Potatoes and sweet potatoes (Roots and tubers) are more perishable than grains; this is related to their higher moisture content and it affects the most rural farmers in developing countries. Having grown up in a community where potatoes and sweet potatoes are among the key source of family cash income. I further learnt from the Honorable Minister of Agriculture of Rwanda Dr.Gerardine Mukeshimana that sweet potatoes alone contribute to 21.6% of the total national requirements in terms of calories.
The Government of Rwanda has aggressively invested in post-harvest facilities, with 101 fully functional potato collection centers in major potato producing areas and additional investments are being made in collaboration with the private sector and other partners to increase capacity.
Why is it important to innovate around these crops in terms of managing the post harvest, technologies and marketing systems?
Data from the Rwanda Ministry of agriculture mentions that 70% of the Rwandan population is engaged in the agricultural sector, Potato and sweet potato cover respectively 3.9% and 5.2% of Rwanda's total cultivated area, the country has an annual consumption of 125kg for potato and 145 kg for sweet potato per person, Rwanda is the 3rd largest consumer of sweet potato in Africa and 6th largest potato producer in Africa.
CIP Rwanda and its partners gave me another excellent opportunity to tour the potato and sweet potato value chains where together with experts and delegates, I explored the progress in the industry ranging from mechanization, processing and vine multiplication.

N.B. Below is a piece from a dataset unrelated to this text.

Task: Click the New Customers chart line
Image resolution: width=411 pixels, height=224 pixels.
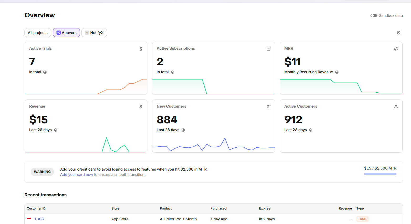Action: tap(214, 146)
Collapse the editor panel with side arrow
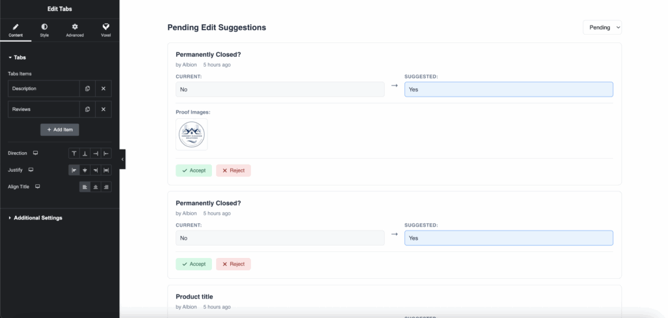Viewport: 668px width, 318px height. click(123, 159)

Throughout my experience as a non-experienced young professional from a different educational background, I learned that there is always a wealth created when you are given proper knowledge, proper exposure and proper tools. I did not believe of a business in vine multiplications, young entrepreneurs are investing in sweet potato value chain like CARL Group with VITA Bread that is currently competitive on Rwanda market as well as the government willing and support to transform the potato and sweet potato value chain for higher end markets.

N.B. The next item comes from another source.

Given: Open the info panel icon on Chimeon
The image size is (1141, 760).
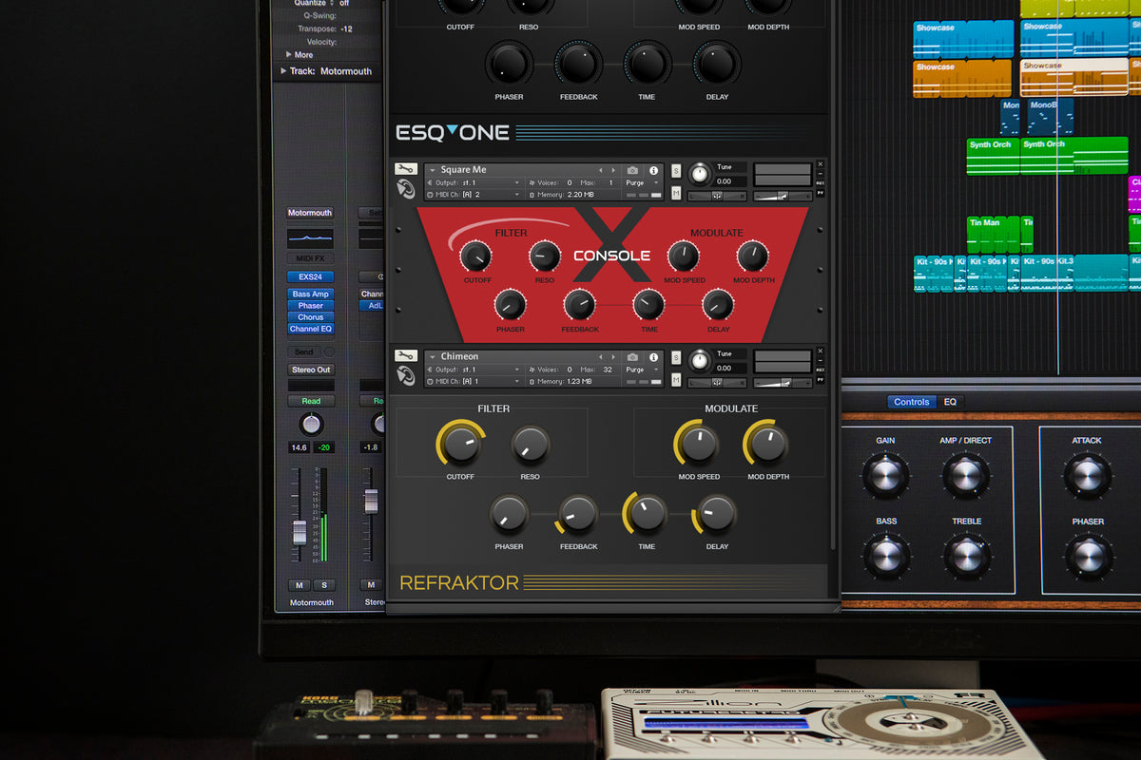Looking at the screenshot, I should pyautogui.click(x=654, y=356).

However, there is a need to keep reducing the losses of potato and sweet potato; we need proven technology adopted by smallholder farmers. These are modern technology in harvesting, handling, packing, transportation, storage and processing. We need to attract more youth and women to lead the processing and commercialization of potato and sweet potato products in different formats.
Everyone can have a stake! I may not become a potato farmer nor a processor but I can become a professional social media reporter for potato farmers and actors as a result of being exposed to this value chain during the 11th Triennial African Potato Association Conference held in Kigali from 25th to 29th August 2019. I commend YEAN and YPARD Rwanda initiative for young professionals social media reporters to have partnered with the International Potato Center (CIP).